Ancienne et mille fois venue, pour appeler, et briser les écorces, et tirer le grand

courant, ancienne et mille fois connue ici et ailleurs, ignorée, condamnée, adorée

ou reniée, mais seule à faire la somme d’un état qui n’en finissait pas de se

reproduire, d’une histoire maudite à la même fin perpétuelle par le germe de sa

contradiction jamais offerte, jamais affrontée, seule à préparer et travailler et

attendre le moment où l’homme enfin saurait, saurait enfin qu’il ne suffit pas, qu’il

ne peut rien vraiment s’il n’accepte pas le changement.

25.

Un jour Elle avait dit « on va faire une ville », et déjà Elle était plus loin, et les

résistances mêmes La précipitaient plus profond sous le poids de l’Homme, dans

une percée irrémédiable au cœur de tout ce qui nous soutient et nous porte.

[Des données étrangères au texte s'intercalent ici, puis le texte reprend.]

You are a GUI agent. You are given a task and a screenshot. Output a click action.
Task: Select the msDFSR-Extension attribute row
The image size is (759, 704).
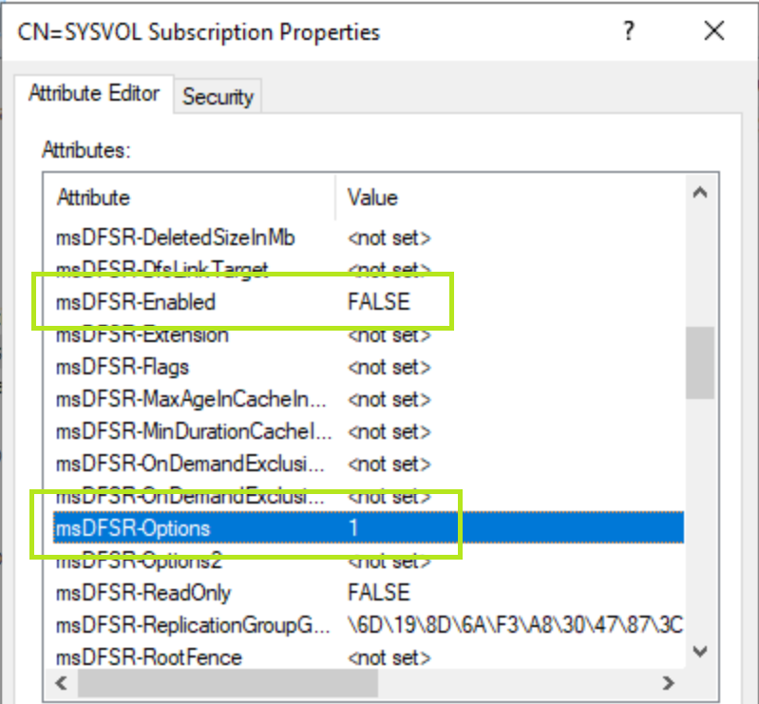142,334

« Cette ville est là, je vous l’offre, sa Possibilité – voyons ce que vous en ferez, je

vous invite à la tentative ; la victoire est certaine, mais serez-vous assez grands

pour la découvrir et vous y ouvrir ? Voulez-vous essayer ? Alors marchons : c’est la

porte d’un chemin nécessaire et utile, voulez-vous entrer ? Et advienne que

pourra… ! »

Elle n’avait pas dit « je vous aiderai » ; mais qu’il faudrait construire un instrument

matériel, un outil pour le rayonnement et l’action de la Force, un point physique qui

n’appartiendrait qu’à Cela.

Et la ville, elle, n’appartiendrait à personne en particulier mais à l’humanité dans

son ensemble.

Et cet instrument serait le cœur de cette ville.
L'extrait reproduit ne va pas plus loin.